Westman Islands
"The Westman Islands are a lesson in what it means to call a volcanic island home."
There are places that wear their history quietly, in the weathering of stone or the angle of old streets. The Westman Islands — Vestmannaeyjar — wear theirs in black lava fields that still smell faintly of sulfur on warm days, in houses whose neighbors were swallowed whole in a single January night in 1973, in the particular resilience of a people who evacuated in the dark and came back to dig their chimneys out of ash.
The ferry from Landeyjahöfn takes about forty minutes. I stood at the bow watching Heimaey — the only inhabited island in the archipelago — sharpen into view: the Eldfell crater rust-red against a pewter sky, the harbor town compact and colorful below it, fishing boats knocking against the dock. It looked improbably cheerful for a place that nearly ceased to exist.
What the Lava Left Behind
The eruption of Eldfell began without warning at two in the morning on January 23rd. Within hours, the entire population — about five thousand people — had been evacuated by fishing boat. By the time it ended five months later, three hundred homes were buried under meters of lava and ash. The new land added to the island’s eastern edge was still too hot to walk on.

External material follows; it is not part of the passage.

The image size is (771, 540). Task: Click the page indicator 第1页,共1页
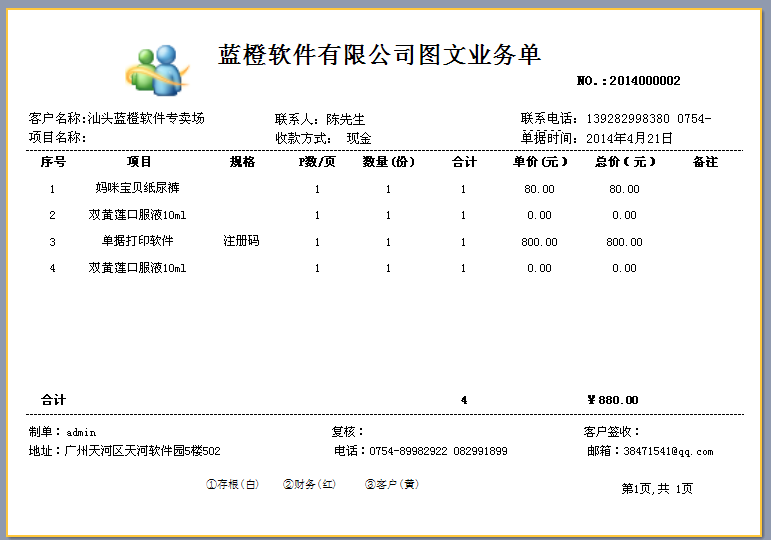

Walking through the Eldheimar museum, which was built around the excavated remains of a house on Gerviberabraut, I kept stopping at the small things — a ceramic pot mid-shelf, a child’s boot sole — and feeling the particular vertigo of interrupted domesticity. Outside, a lava field begins where a street ends, just past a yellow wall that somehow survived. I spent a long time at that wall.
Puffins, Cliffs, and Lia’s Fear of Heights
Heimaey’s sea cliffs are extraordinary — volcanic columns dropping sheer into the North Atlantic, with hundreds of thousands of Atlantic puffins nesting in the grass just back from the edge. Lia, who does not share my enthusiasm for standing near drop-offs, waited on a rock while I crept forward on my stomach to watch a puffin land with a beak full of sand eels, utterly unbothered by my presence. The wind smelled of cold salt and bird and something ancient.
What genuinely surprised me was the restaurant scene. I’d expected a small fishing town with limited options. Instead, at Einsi Kaldi on Bárustígur, I ate the freshest langoustine of my life — split, grilled, finished with butter and dill — watching the harbor through a fogged window while the kitchen radio played something in Icelandic I couldn’t understand but found oddly comforting.
When to go: May through August offers the best access to puffin colonies and more predictable ferry crossings. July coincides with the Þjóðhátíð festival, a massive outdoor celebration that draws Icelanders from across the country — book accommodation months ahead if you want to attend.